• **Формулировка задания**:
Продолжите фрагмент ноутбука о сверточной сети с предобученными эмбеддингами, начав сразу после последней показанной строки кода.

• **Исходный фрагмент**:

_ _ _

Такая архитектура ничего не улучшила

# CNN с pretrained embeddings

In [20]:
import gensim.downloader

w2v = gensim.downloader.load("glove-wiki-gigaword-100")
weights = torch.FloatTensor(w2v.vectors) 

In [21]:
import torch
import torch.nn as nn
import torch.functional as F

class GlobalMaxPooling(nn.Module):
    def __init__(self, dim=-1):
        super(self.__class__, self).__init__()
        self.dim = dim
        
    def forward(self, x):
        return x.max(dim=self.dim)[0]

class TitleEncoder(nn.Module):
    def __init__(self, n_tokens=len(tokens), out_size=100):
        """ 
        A simple sequential encoder for titles.
        x -> emb -> conv -> global_max -> relu -> dense
        """
        super(self.__class__, self).__init__()
        self.emb = nn.Embedding.from_pretrained(weights, padding_idx=PAD_IX)
        self.conv1 = nn.Conv1d(out_size, out_size, kernel_size=3, padding=1)
        self.pool1 = GlobalMaxPooling()
        self.dense = nn.Linear(out_size, 64)


    def forward(self, text_ix):
        """
        :param text_ix: int64 Variable of shape [batch_size, max_len]
        :returns: float32 Variable of shape [batch_size, out_size]
        """
        h = self.emb(text_ix)

        # we transpose from [batch, time, units] to [batch, units, time] to fit Conv1d dim order
        h = torch.transpose(h, 1, 2)
        
        # Apply the layers as defined above. Add some ReLUs before dense.
        h = self.conv1(h)
        h = self.pool1(h)
        h = h.relu()
        h = self.dense(h)
        
        return h

# Define an encoder for job descriptions.
# Use any means you want so long as it's torch.nn.Module.
class descriptionsEncoder(nn.Module):
    def __init__(self, n_tokens=len(tokens), out_size=100):
        """ 
        A simple sequential encoder for titles.
        x -> emb -> conv -> global_max -> relu -> dense
        """
        super(self.__class__, self).__init__()
        self.emb = nn.Embedding.from_pretrained(weights, padding_idx=PAD_IX)

_ _ _

• **Представленные сведения**:
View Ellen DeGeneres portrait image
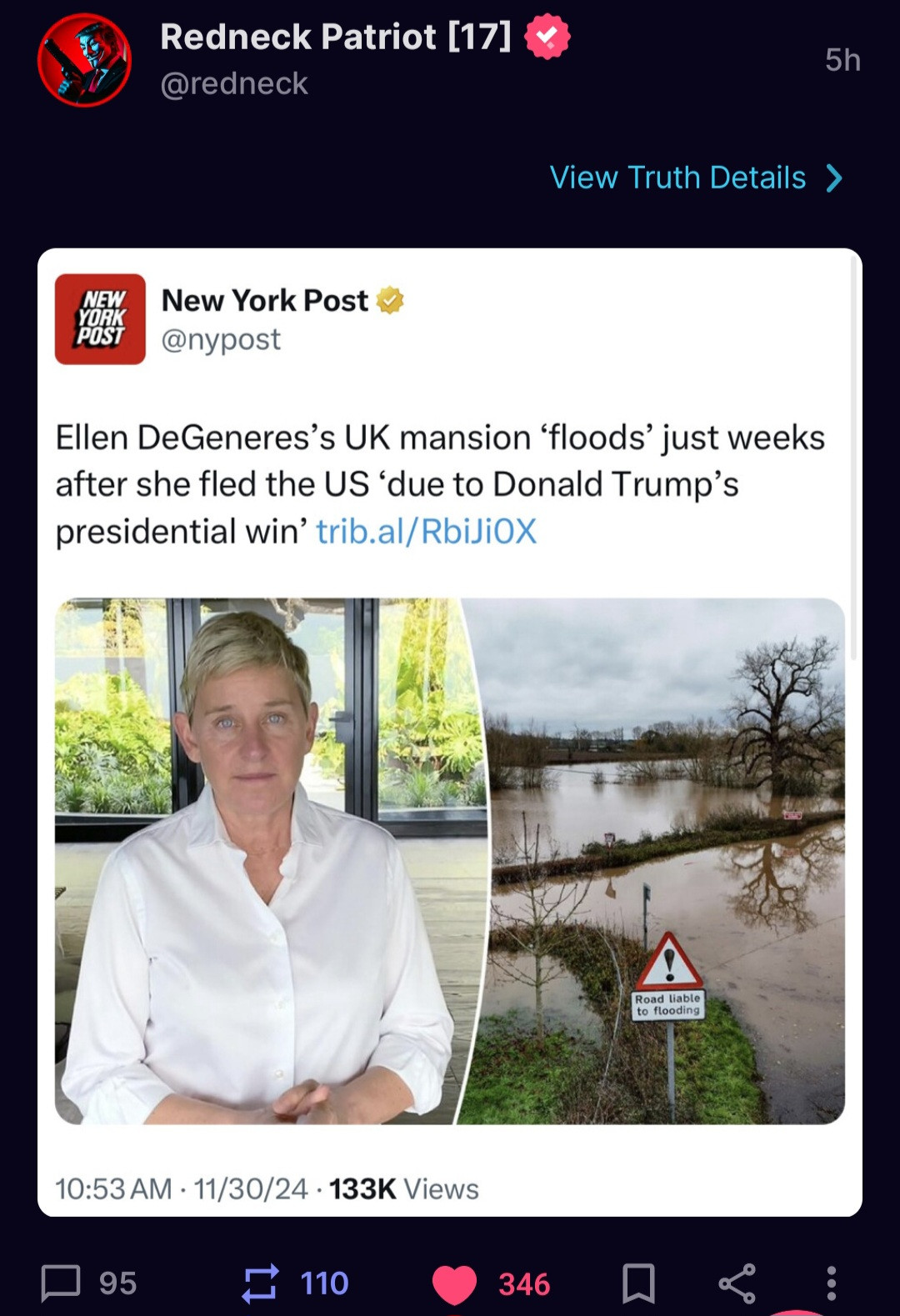click(x=270, y=861)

_ _ _

• **Ответ на задание**:
        self.conv1 = nn.Conv1d(out_size, out_size, kernel_size=3, padding=1)
        self.pool1 = GlobalMaxPooling()
        self.dense = nn.Linear(out_size, 64)

    def forward(self, text_ix):
        """
        :param text_ix: int64 Variable of shape [batch_size, max_len]
        :returns: float32 Variable of shape [batch_size, out_size]
        """
        h = self.emb(text_ix)

        # we transpose from [batch, time, units] to [batch, units, time] to fit Conv1d dim order
        h = torch.transpose(h, 1, 2)
        
        # Apply the layers as defined above. Add some ReLUs before dense.
        h = self.conv1(h)
        h = self.pool1(h)
        h = h.relu()
        h = self.dense(h)
        
        return h

class SalaryPredictor(nn.Module):
    """
    This class does all the steps from (title, desc, categorical) features -> predicted target
    It unites title & desc encoders you defined above as long as some layers for head and categorical branch.
    """
    
    def __init__(self, n_tokens=len(tokens), n_cat_features=len(categorical_vectorizer.vocabulary_)):
        super(self.__class__, self).__init__()
        
        self.title_encoder = TitleEncoder()
        self.desc_encoder = descriptionsEncoder()
        
        # define layers for categorical features. A few dense layers would do.
        self.layers = nn.Sequential(nn.Linear(n_cat_features, 192),
                                    nn.BatchNorm1d(192),
                                    nn.ReLU(),
                                    #nn.Dropout(0.3),
                                    nn.Linear(192, 132),
                                    nn.BatchNorm1d(132),
                                    nn.ReLU(),
                                    nn.Linear(132, 64))
        
        # define "output" layers that process depend the three encoded vectors into answer
        self.output = nn.Sequential(nn.Linear(192, 64),
                                    nn.BatchNorm1d(64),
                                    nn.ReLU(),
                                    #nn.Dropout(0.3),
                                    nn.Linear(64, 32),
                                    nn.BatchNorm1d(32),
                                    nn.ReLU(),
                                    nn.Linear(32, 1)
                                   )
    def forward(self, batch):
        """
        :param title_ix: int32 Variable [batch, title_len], job titles encoded by as_matrix
        :param desc_ix:  int32 Variable [batch, desc_len] , job descriptions encoded by as_matrix
        :param cat_features: float32 Variable [batch, n_cat_features]
        :returns: float32 Variable 1d [batch], predicted log1p-salary
        """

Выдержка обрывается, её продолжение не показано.